Technical information
- Licensing authority: FCC
- Facility ID: 40856
- Class: B
- Power: 5,000 watts
- Transmitter coordinates: 34°18′5.00″N 85°9′19.00″W﻿ / ﻿34.3013889°N 85.1552778°W
- Translator: 98.7 W254CF (Rome)

Links
- Public license information: Public file; LMS;
- Webcast: Listen live
- Website: wrganews.com

= WRGA =

News/talk radio station in Rome, Georgia, United States

WRGA (1470 AM, "News Talk 98.7 and AM 1470") is a commercial radio station licensed to Rome, Georgia, United States, and serves Floyd and adjacent counties of northwest Georgia, along with a portion of northeast Alabama. Owned by Rome Radio Partners, LLC, it features a conservative talk format, with programming relayed over low-power FM translator W254CF (98.7 FM).

Prior to spring 2009, WRGA was owned by McDougald Broadcasting, and was run by Southern Broadcasting Company, which is the owner-operator of WSRM FM 93.5, WQTU FM 102.3, WTSH FM 107.1, and WGJK AM 1360, from its studios on John Davenport Drive in Rome.

From spring 2004 to July 9, 2009, WRGA simulcast a substantially stronger and better quality signal on WSRM-FM. Until spring 2009, WSRM's radio tower was located in Coosa, Georgia; however after the ownership change the tower was moved to Mount Alto in Rome, and the carrier frequency was changed from 95.3 to 93.5 FM. The result was a substantial increase in the size of WSRM's coverage area, which led to issues which resulted in Rome Radio Partners having to end the five-year-old FM simulcast. WSRM's format was changed on July 9, 2009, to "Life FM", an "eclectic blend of Christian and secular adult contemporary" music; a later format change on WSRM was to country music.

WRGA operates under the tagline "Rome's NewsTalk". WRGA carries Brian Kilmeade, Erick Erickson, Sean Hannity, and Larry Elder during their daily program schedule. ABC News Radio is carried at the top of the hour.
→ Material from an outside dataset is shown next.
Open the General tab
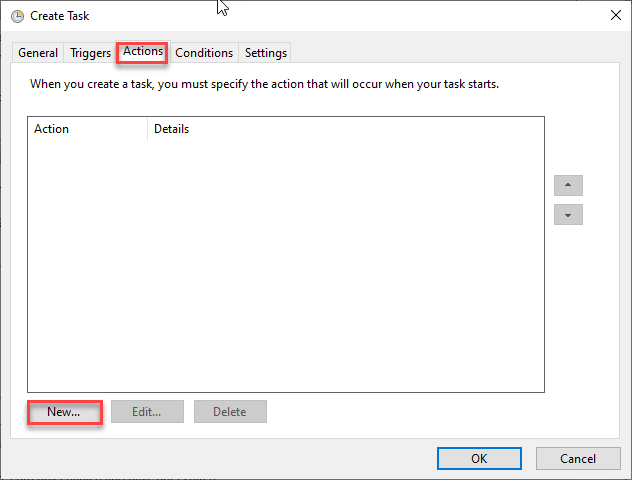Image resolution: width=632 pixels, height=480 pixels. click(38, 53)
Locally produced programming on WRGA includes First News with Tony McIntosh. Other popular locally produced programming included Talk of the Town, which was hosted by the late Nelle Reagan.
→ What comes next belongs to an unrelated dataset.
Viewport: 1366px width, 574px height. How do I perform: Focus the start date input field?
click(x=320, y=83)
WRGA is the only station in Rome with a full-time video news team including News Director, David Crowder, and Digital News Editor, Ethan Garrett. Spot news coverage is provided as situations necessitate. Election coverage live from the Floyd County Courthouse is provided any day the polls are open.

As of March 1, 2014, WRGA also simulcasts on a broadcast translator at 98.7, with broadcast callsign W254CF. This change was partly to extend the coverage area at night, when skywave RF interference reduces the AM station's broadcast range. The addition of the FM signal was soon followed by a rebranding as "News Talk 98.7 and AM 1470, WRGA". The station has also been using the tag line "Local News Now" more heavily in 2014.

==History==
The station began operation on March 5, 1930, as WFDV, operating on 1370 kHz with a power of 100 W. On June 26, 1931, the station was permitted to change its frequency to 1310 kHz. By April 1935 its callsign had become WRGA. On May 16, 1948, WRGA changed its frequency from 1490 kHz to 1470 kHz with a concurrent increase in power from 250 W to 5 KW.